Objetivo central de sus preocupaciones pastorales fue la organización parroquial: catequesis y beneficencia, grupos de seglares y fundación de religiosas, acción social y apostolado del mar.
Para desarrollar más eficazmente sus tareas de catequista, organizó la Congregación de la Doctrina Cristiana. Con sorprendente espíritu de dinamismo apostólico utilizaba todos los resortes para atraer los niños a la parroquia; ayudado de sus fieles militantes de la congregación, daba especial relieve, religioso y espectacular a la vez, a las fiestas de las primeras comuniones, del reparto de premios, de la «Befana» (o «hada-buena»), manifestación italiana de la tradición española de los Reyes Magos, llevando él mismo los juguetes a casa de los niños.
Con una concepción orgánica de las obras parroquiales, instituyó para la formación integral de los jóvenes y en función también de la catequesis la «Compañía de San Luis». Sin conocerse, el padre Pucci realizaba con los jóvenes una labor paralela a la que contemporáneamente San Juan Bosco lleva a cabo en Turín. Humano y perspicaz psicólogo, no olvidaba prescribir a sus muchachos en el reglamento de la asociación que «buscaran un buen amigo y huyeran de los tristes». Posteriormente, esta asociación fue la base en Viareggio de uno de los primeros centros interparroquiales de la Acción Católica, promovida poco después de la muerte del padre Pucci con las directrices pontificias.

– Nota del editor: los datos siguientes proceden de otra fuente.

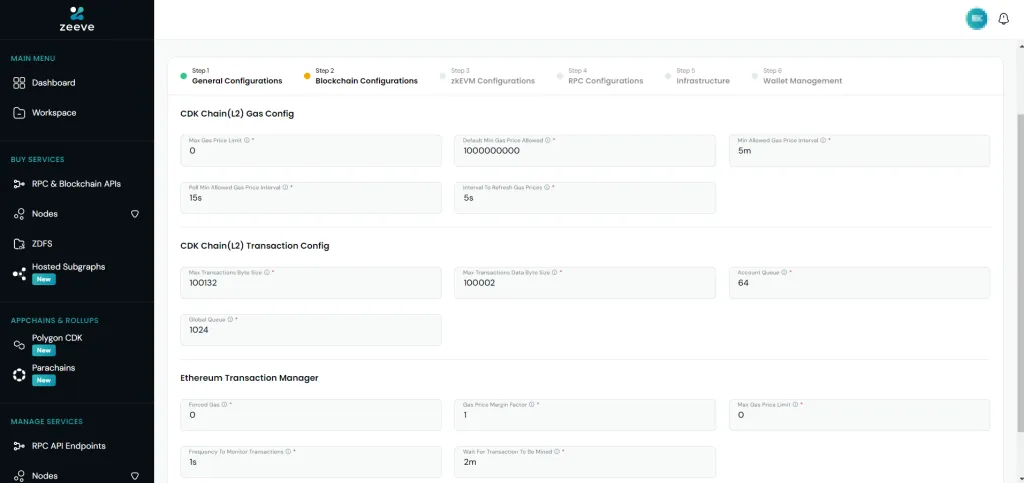Edit the Max Gas Price Limit field
Screen dimensions: 1024x483
click(x=310, y=151)
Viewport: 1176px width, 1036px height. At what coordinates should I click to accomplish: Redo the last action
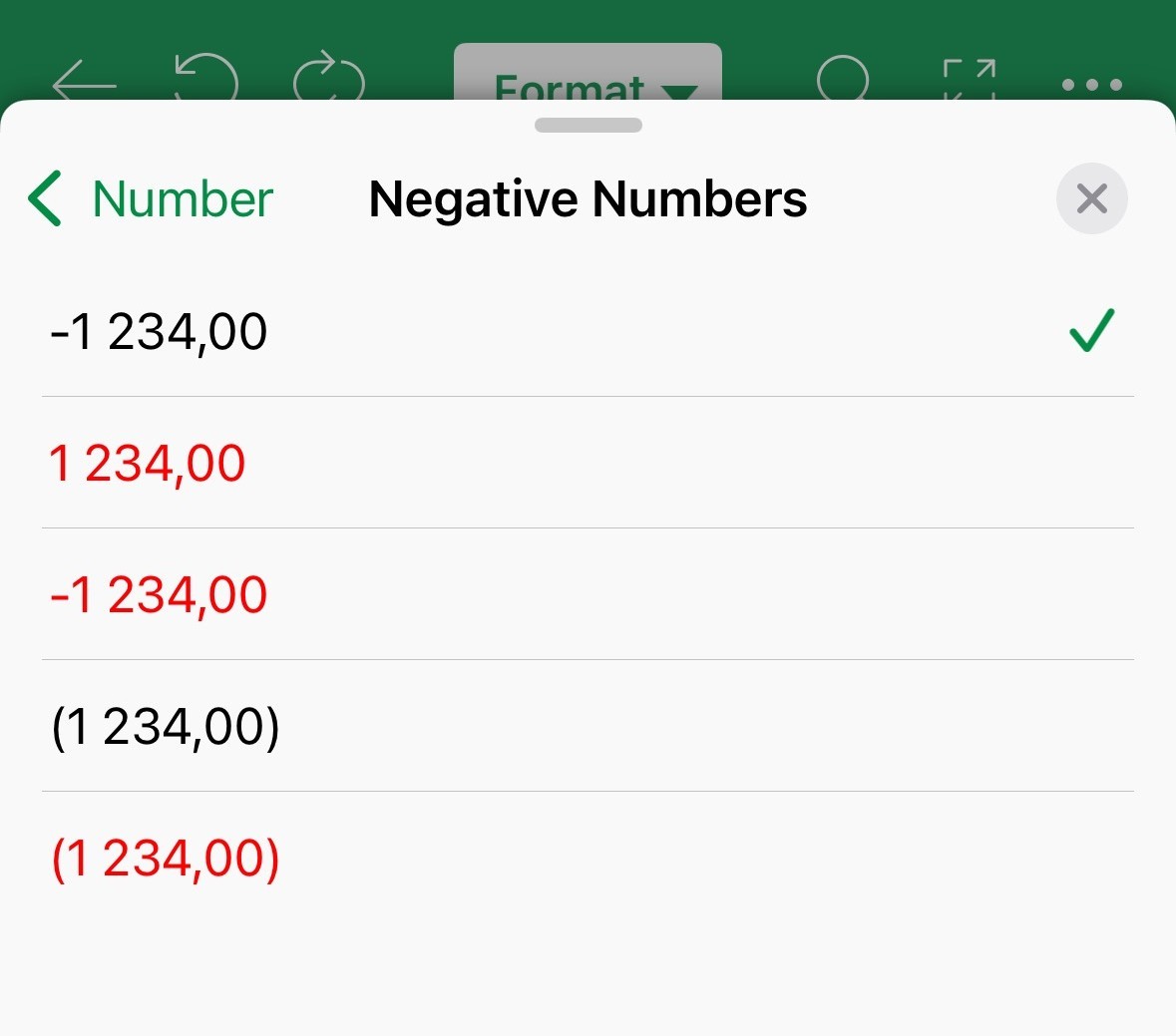[328, 77]
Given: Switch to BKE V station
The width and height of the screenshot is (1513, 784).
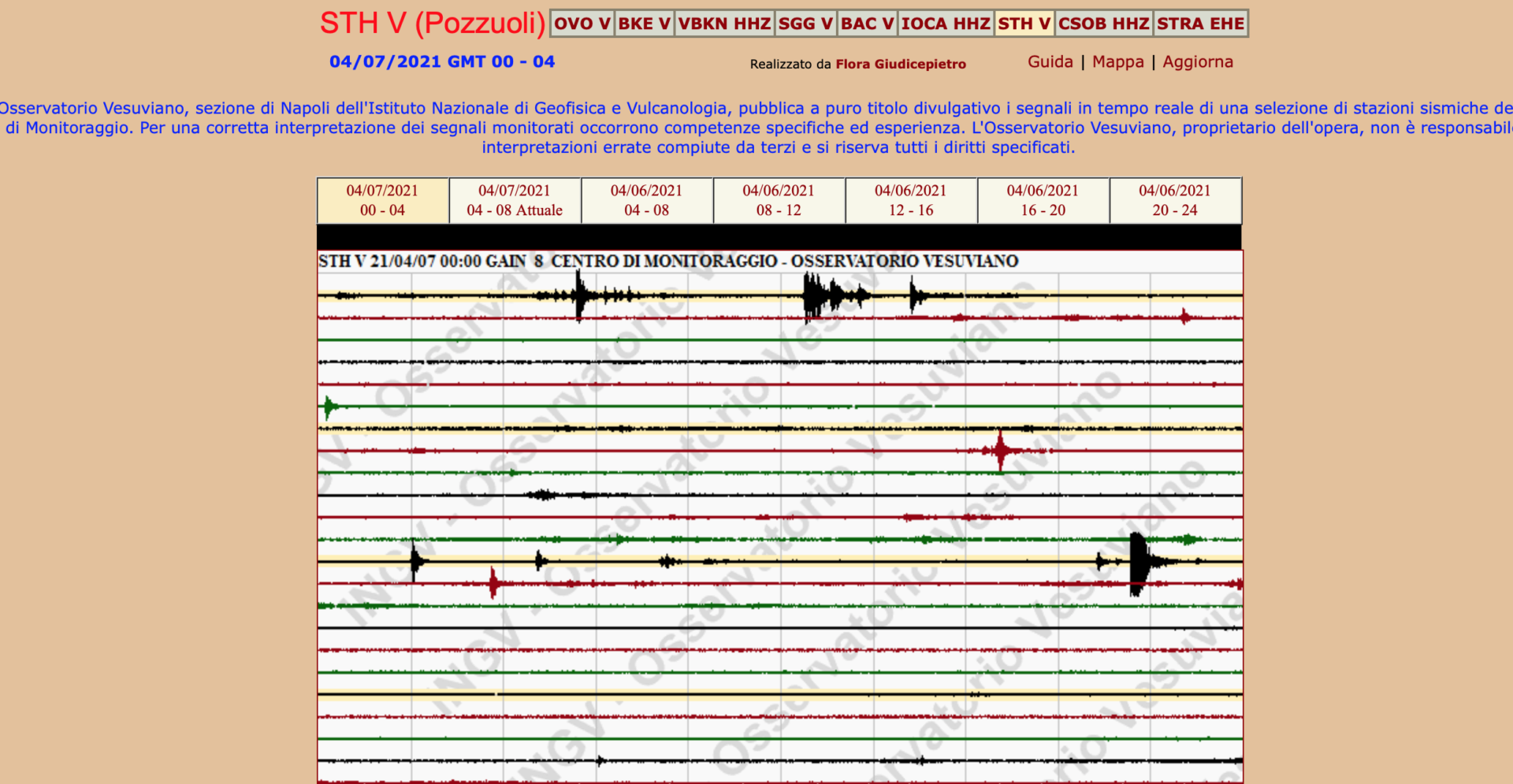Looking at the screenshot, I should tap(644, 24).
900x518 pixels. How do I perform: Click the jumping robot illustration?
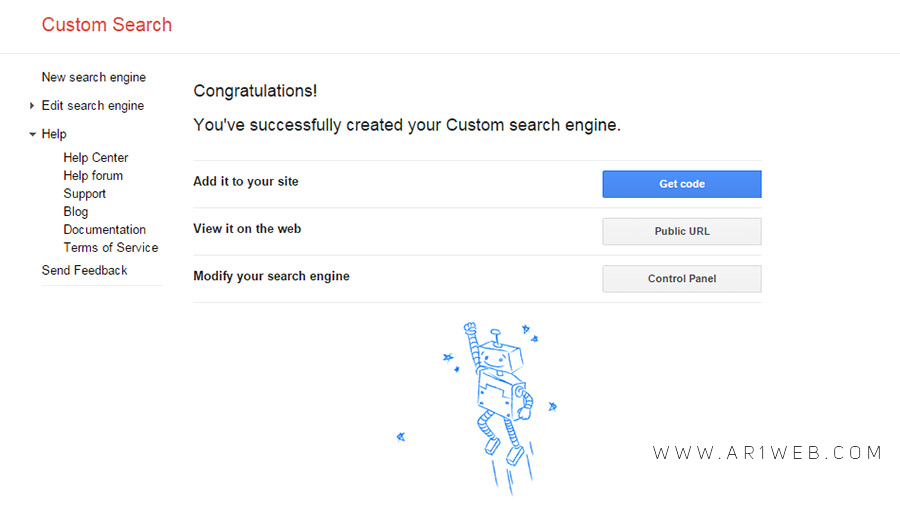point(499,407)
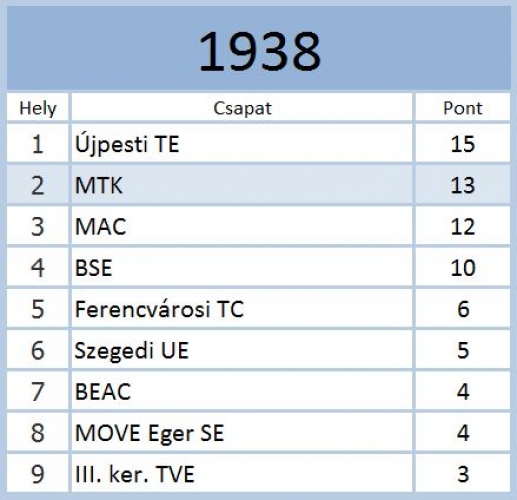Select the 6 points cell of Ferencvárosi

(463, 309)
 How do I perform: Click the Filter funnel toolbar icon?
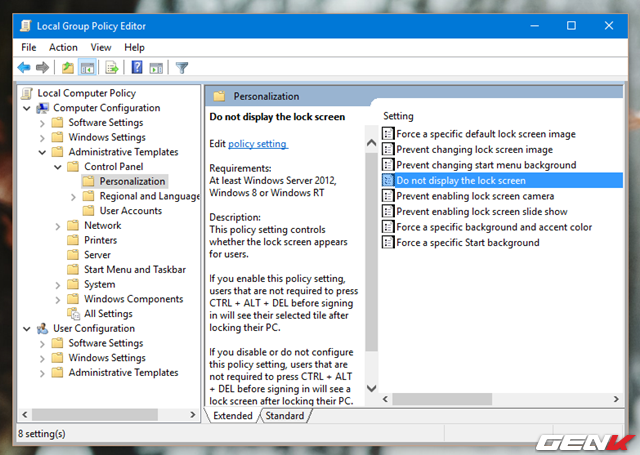(x=182, y=68)
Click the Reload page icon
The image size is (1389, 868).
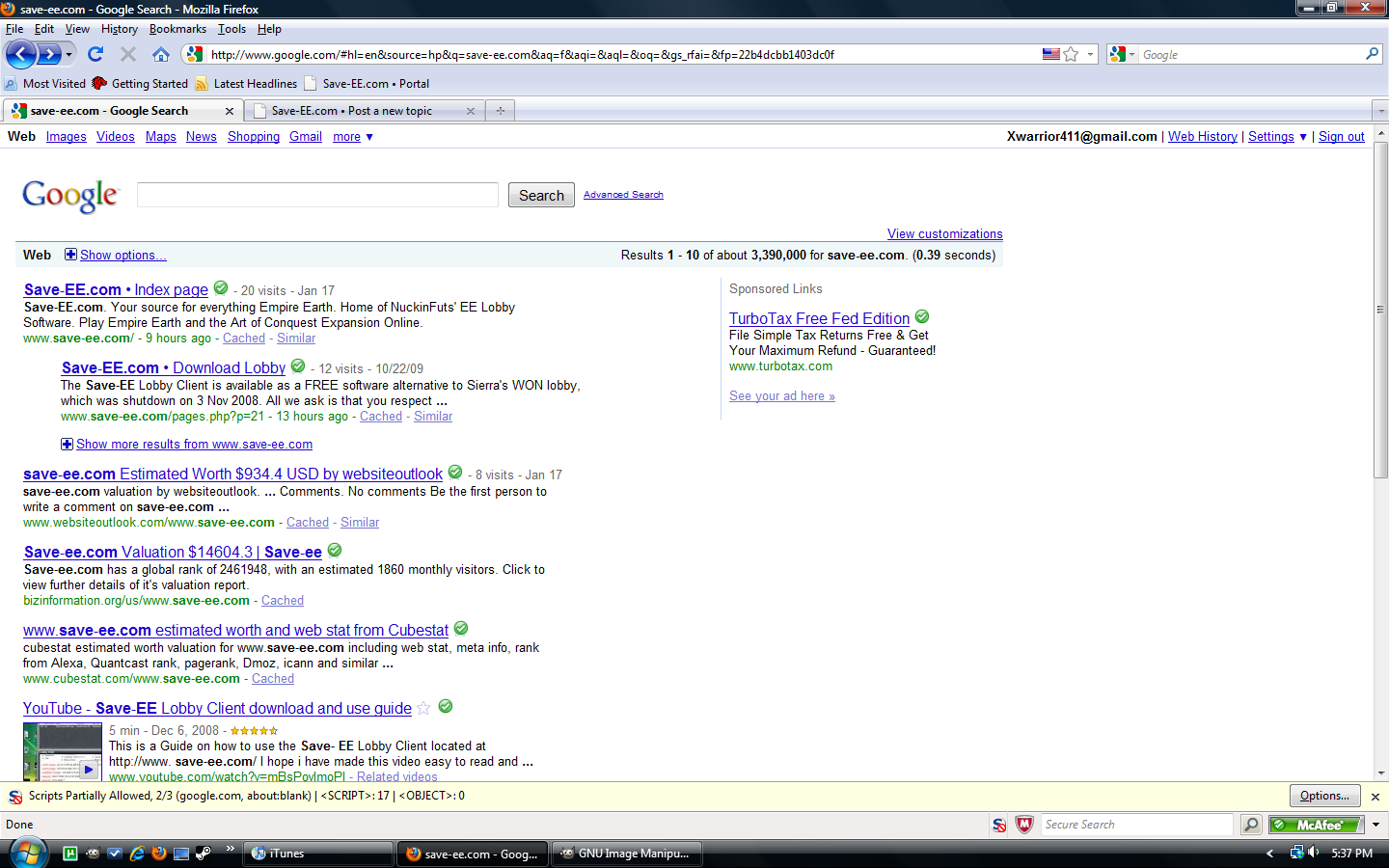click(95, 54)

Incrementó la devoción eucarística con la Cofradía del Santísimo Sacramento y organizó los grupos apostólicos femeninos, cuya dirección encomendó a una joven piadosa, Giuliana Lucci; más tarde, con otro grupo de jóvenes de la parroquia, ingresó en las Siervas de María de Viareggio, cuya fundación se atribuye fundadamente al Beato Pucci.
La incorporación de los seglares al apostolado parroquial, en un plano más ambicioso, llevada a cabo con un moderno espíritu de iniciativa por el padre Pucci, está vinculada a los azares políticos de la época. Eran tiempos en que el ideal mazziniano de la República italiana adquiría un intenso desarrollo. El romanticismo católico liberal afloraba un Papa, en frase de Chateaubriand, «León de la libertad italiana».
Contra tal previsión ilusionada, la unidad de Italia, sin intervención pontificia, fue proclamada por Cavour en Turín, en 1861. En 1870 las tropas italianas eran saludadas en Roma como libertadoras y Pío IX se refugiaba en el Vaticano. Cairoli, Crispí, Zanardelli, De Pretiis son nombres de notables republicanos, antipontificios, conmemorados ahora como gloria nacional en las calles de la que en otros tiempos fue la Roma papal. Cavour resumía su ideología política en pocas palabras: «La Iglesia libre en Estado libre». El espíritu laico tomó auge en Italia después de la constitución del Reino; en 1873 era abolida la Facultad de Teología de las Universidades y suprimida la enseñanza religiosa en las escuelas.
El ambiente cargado de incertidumbre religiosa se hacía sentir también en Viareggio. Para el párroco de San Andrés la situación ofrecía un aspecto eminentemente pastoral. Frente al problema de la descristianización pública que se planteaba en Viareggio, cuyas autoridades civiles eran todas republicanas y hacían profesión de incredulidad, el «Curatino» pensó en una asociación de hombres católicos; así organizó «La Pía Unión de los hijos de San José para mantener incólume la fe católica en la familia y en la sociedad cristiana».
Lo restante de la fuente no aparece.